Les saints du XXIe siècle ne sont pas des superhéros ; ce sont des personnes profondément conscientes de leurs fissures. Un exemple très clair est celui du jeune Carlo Acutis. Sa béatification a brisé les moules car il n’a pas eu besoin d’un couvent pour toucher le ciel : il lui a suffi de ses baskets, de son sweat-shirt, de son ordinateur et d’un amour débordant pour l’Eucharistie et les déchets de sa ville. Il nous a démontré qu’on peut utiliser Internet sans perdre son âme sur le réseau. Carlo était un écho de ce que Jésus nous demandait : être sel. Et le sel n’est pas là pour se regarder dans un pot, mais pour se dissoudre et donner du goût à la nourriture des autres. La véritable sainteté ne produit pas de rigidité, mais la liberté, la légèreté et la bonne humeur.
L’« épreuve du coton » : de qui est cette guerre ?

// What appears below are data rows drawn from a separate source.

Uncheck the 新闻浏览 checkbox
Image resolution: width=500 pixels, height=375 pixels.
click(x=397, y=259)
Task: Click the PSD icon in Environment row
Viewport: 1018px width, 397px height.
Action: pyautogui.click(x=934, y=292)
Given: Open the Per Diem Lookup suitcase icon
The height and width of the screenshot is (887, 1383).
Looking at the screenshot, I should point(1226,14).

Comment savoir, alors, si notre quête de sainteté est saine ou si c’est simplement une projection de nos carences et de nos batailles personnelles ? Comment distinguer entre l’ego déguisé en religion et l’action de l’Esprit ? La grande « épreuve du coton » consiste à nous poser une question honnête : Cette guerre que je mène est-elle la mienne ou celle de Dieu ?

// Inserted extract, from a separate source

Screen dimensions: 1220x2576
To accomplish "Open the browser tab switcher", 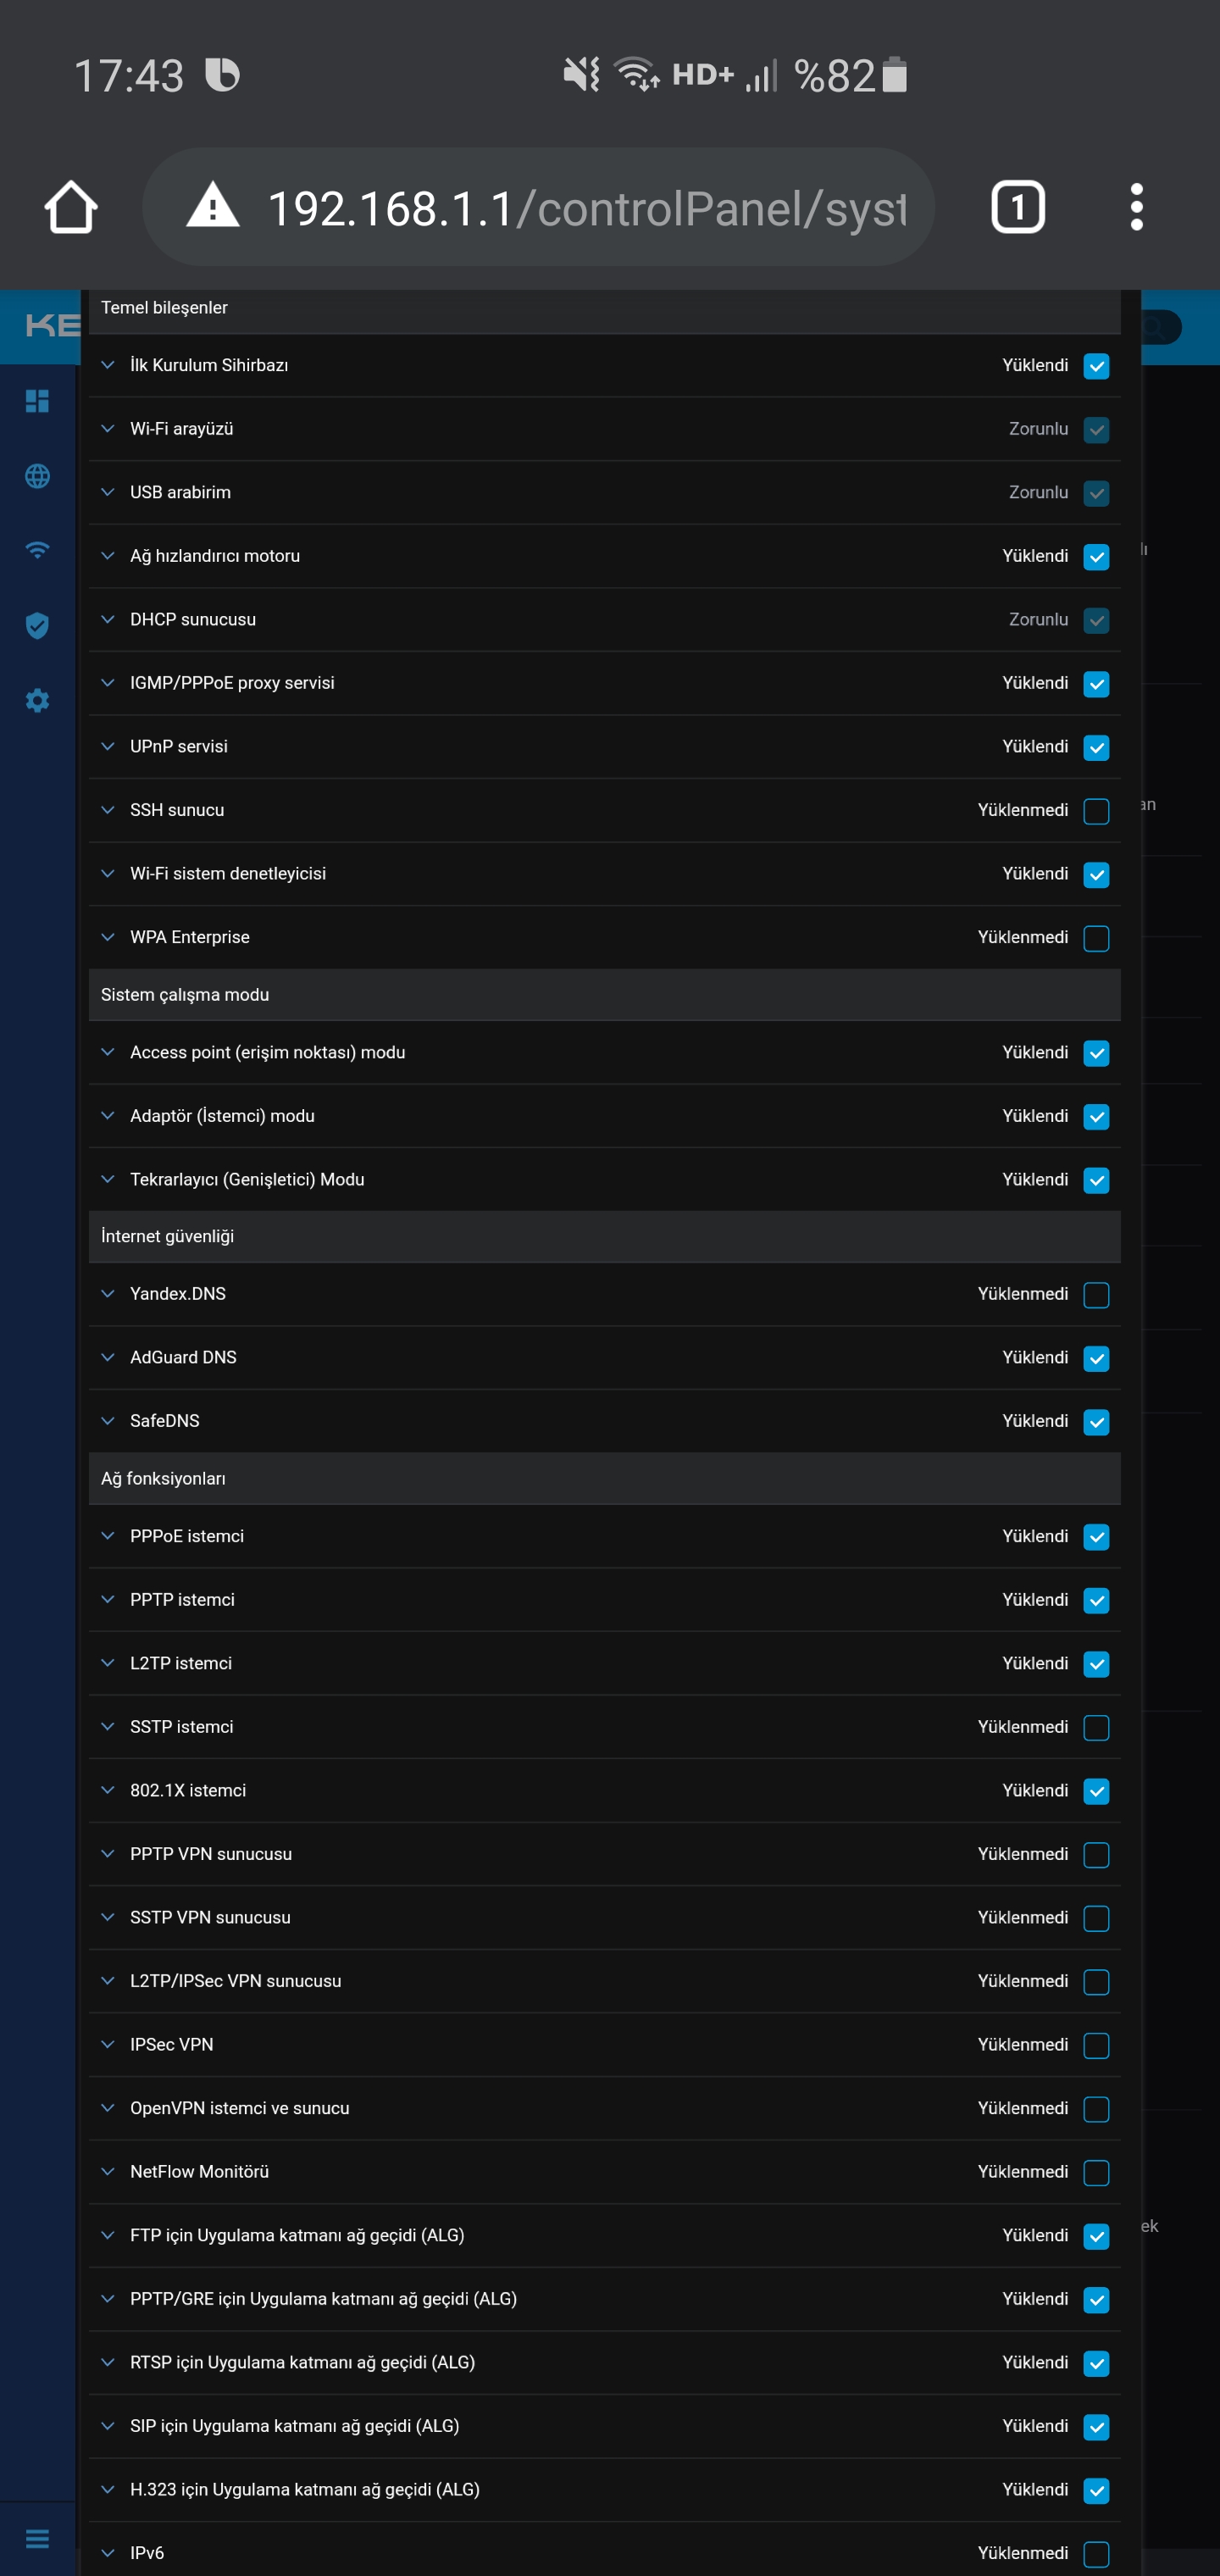I will 1017,207.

Quand nous transformons la foi en notre propre guerre, nous sommes obsédés par le résultat, le succès de nos projets, le « qu’en-dira-t-on » et le besoin d’avoir raison. Cela nous génère de l’anxiété, un jugement sévère envers ceux qui ne pensent pas comme nous et, finalement, une amère fatigue spirituelle. En nous sentant les sauveurs du monde, nous nous chargeons d’un fardeau qui ne nous appartient pas.
Quand nous comprenons que l’histoire est « la guerre de Dieu » (en prenant l’expression dans son sens le plus tendre et libérateur), nous nous livrons au quotidien et laissons les fruits entre Ses mains. Cette certitude génère une paix profonde, la capacité de nous reposer sans culpabilité, la patience avec les rythmes des autres et une joie réelle. Nous découvrons que nous ne sommes que des instruments imparfaits, des serviteurs inutiles, mais heureux, des crayons dans les mains du seul Artiste.

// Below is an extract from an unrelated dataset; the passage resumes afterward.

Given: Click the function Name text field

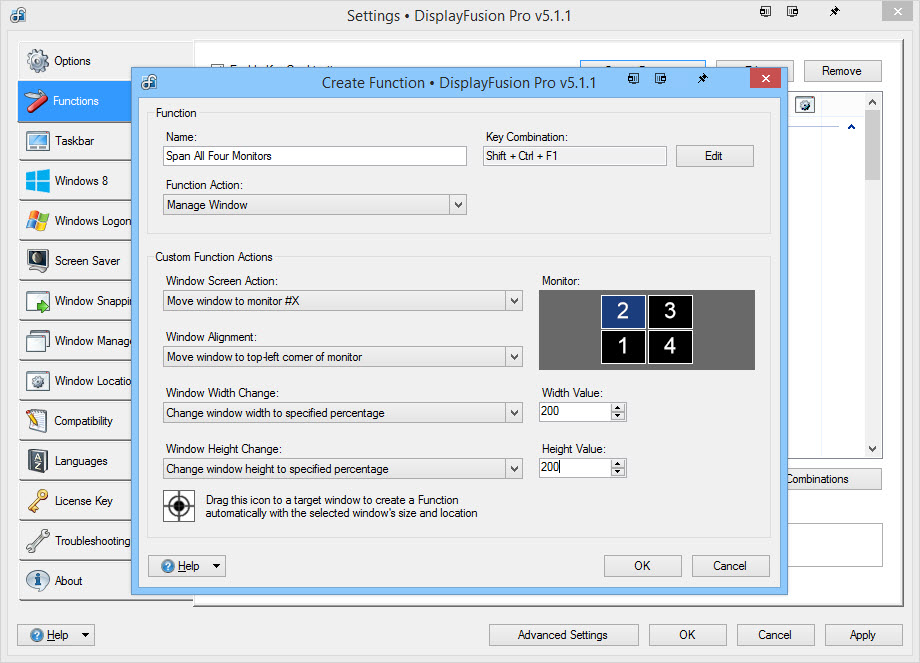Looking at the screenshot, I should pyautogui.click(x=315, y=156).
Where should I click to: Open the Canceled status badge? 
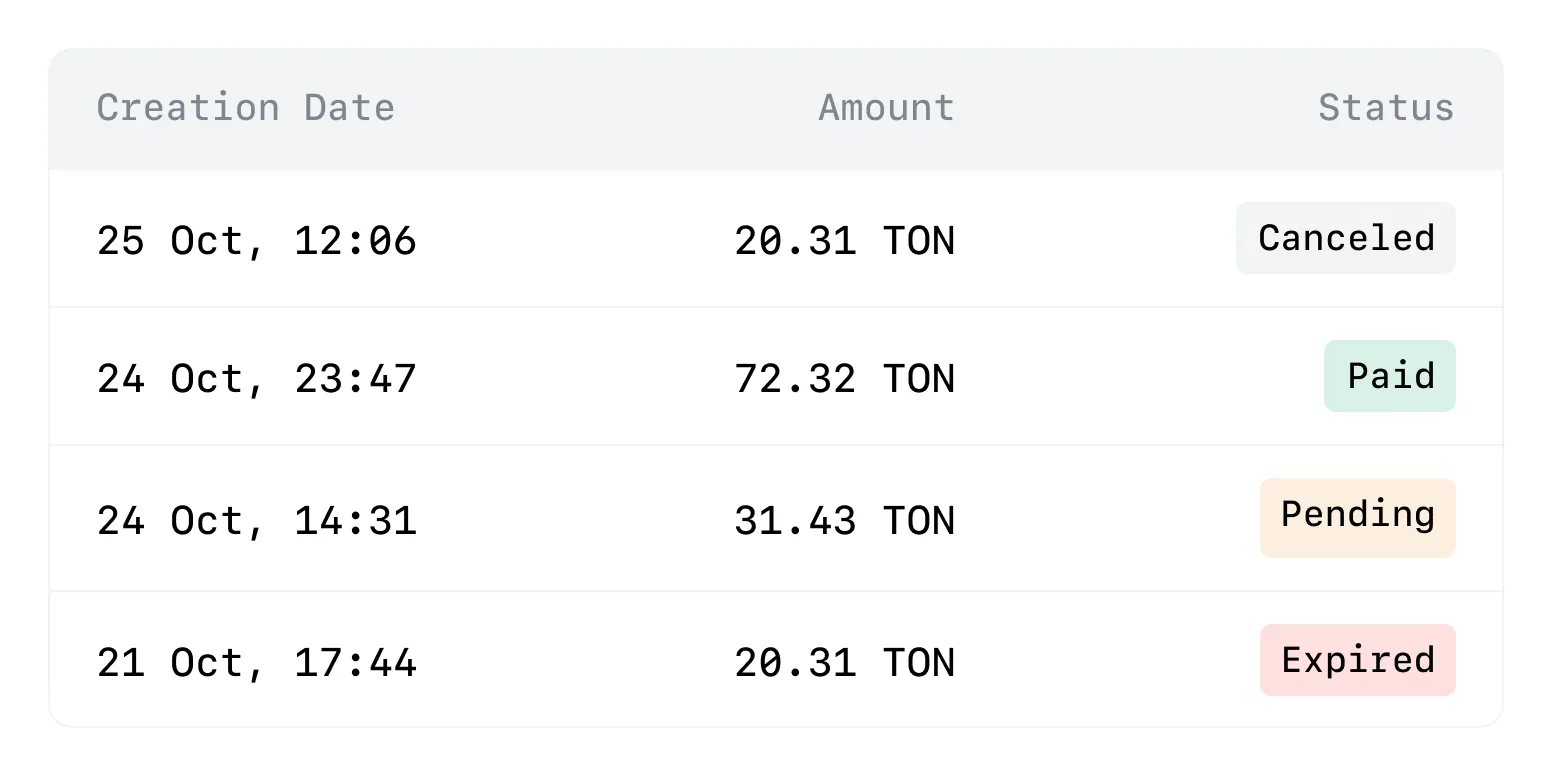[1345, 238]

Ne cherchons pas, donc, la sainteté dans des formules spirituelles compliquées ni dans des cathédrales lointaines. Dieu continue à passer aujourd’hui dans nos vies vêtu d’habits civils, se croisant avec nous dans le métro, au bureau ou dans la douleur de notre voisin d’en face. Il nous invite à vivre le cœur enflammé et les pieds sur terre. Déchaussons-nous, car la sainteté du XXIe siècle consiste en la merveilleuse liberté de nous savoir profondément imparfaits, mais infiniment aimés sur le sol simple du quotidien.